Il faut aussi rappeler que la mouvance Soral-Dieudonné est la vitrine dans laquelle s’affichent côte à côte des islamistes, des suprémacistes Noirs et des skinheads, que cette mouvance a des liens étroits avec le régime khomeiniste, et qu’elle est le fruit de la volonté du FN actuel d’élargir sa base électorale à ses futures victimes.

Toute la stratégie de conquête de pouvoir de Marine Le Pen et de son équipe s’effondrerait en permettant que la violence émane de leur camp.

Je suis convaincu que nous n’aurons pas de guerre civile en France, du moins jusqu’en 2017. Car, si elle passe, le terrorisme, et les émeutes qui ne manqueront pas de survenir, pendant qu’aucune majorité ne se dégagera à l’Assemblée, lui donneront l’occasion de mettre toutes les forces de l’Etat au service de sa politique. Ce sera un massacre; au mieux, la déportation et la spoliation arbitraire de millions d’individus, au pire, la déportation sera le prélude à un génocide. Mais dans tous les cas, la fin de la démocratie, la guerre, et l’effondrement d’une civilisation européenne placée sous la férule de la Russie, accompagneront ces crimes.

Si elle ne passe pas, c’est que Juppé aura réussi à neutraliser Sarkozy et  Fillon, sans oublier le centre et toute la gauche, car il me paraît de plus en plus clair que Hollande ne pourra demeurer au pouvoir que s’il faisait un coup d’Etat. Hollande n’a aucune chance face à Marine Le Pen aujourd’hui.

Donc, à l’heure où l’on ne peut que constater les limites des ambitions de prospérités universelles affichées par le libéralisme, où l’on subit un terrorisme islamiste en plein essor, où il est nécessaire de reformer l’Europe et la vie politique, nous, en France, sommes sur le point d’avoir pour Président de la République, Alain Juppé; libéral, conservateur, premier ministre sous lequel les plus grandes grèves eurent lieu depuis mai 1968, premier ministre lors des attentats du RER St-Michel et condamné par la justice. Il aura comme principal parti d’opposition le FN… Du pain bénit pour le clan Le Pen.

Il n’est même pas sûr que Juppé puisse mener son mandat à terme, tant les difficultés qu’il aura à surmonter seront grandes et ses moyens, pour les appréhender correctement, limités.

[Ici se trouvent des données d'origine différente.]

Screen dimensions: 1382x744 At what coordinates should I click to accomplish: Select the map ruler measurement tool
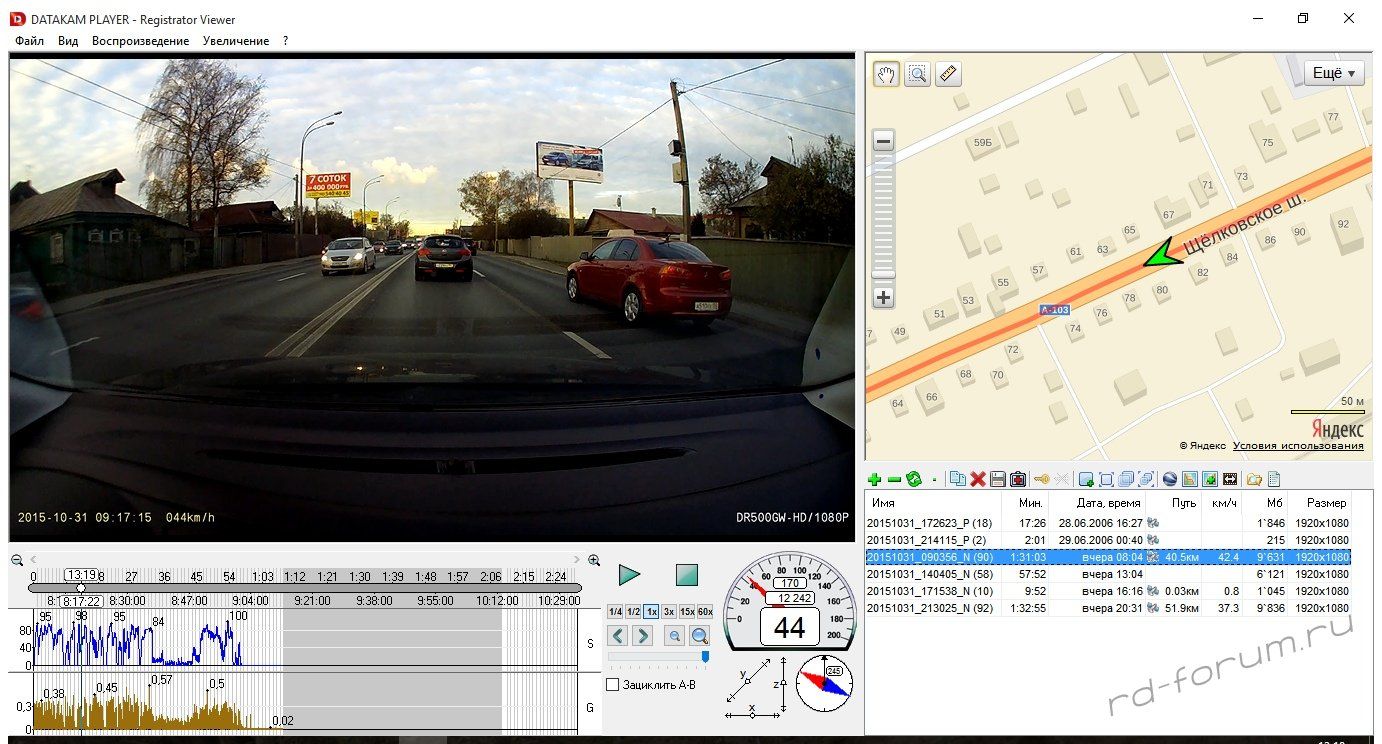tap(948, 74)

Marine Le Pen et ses sbires veulent le pouvoir, mais à leurs conditions. La refonte en profondeur des institutions de notre République sera nécessaire, et donc, cela ne pourra s’effectuer que lors de circonstances de désordres profonds. Ils se disent que plus ils attendent, plus la situation sera mûre et leur projet antidémocratique facile à achever, puisqu’ils sont les mieux placés pour savoir qu’il n’y aura pas de guerre civile tant qu’ils n’en voudront pas.

Tant qu’une nouvelle gauche n’émergera pas, nous serons donc des cibles en foire pour les islamistes, certains de nos quartiers vont s’embraser davantage, nos élites continueront de nous prendre pour des imbéciles en passant pour des bouffons, jusqu’à ce que Marine Le Pen arrive au pouvoir, et que le processus infernal ne s’enclenche avec la bénédiction d’une population véritablement à bout.

Tout compte fait, il semblerait même qu’elle ne veuille pas d’une présidence qui la forcerait à faire des concessions politiques dans quelques mois; elle a déjà opté pour un début de règne absolu dans les années 2020.

Non, d’ici 2017, il n’y aura pas de guerre civile.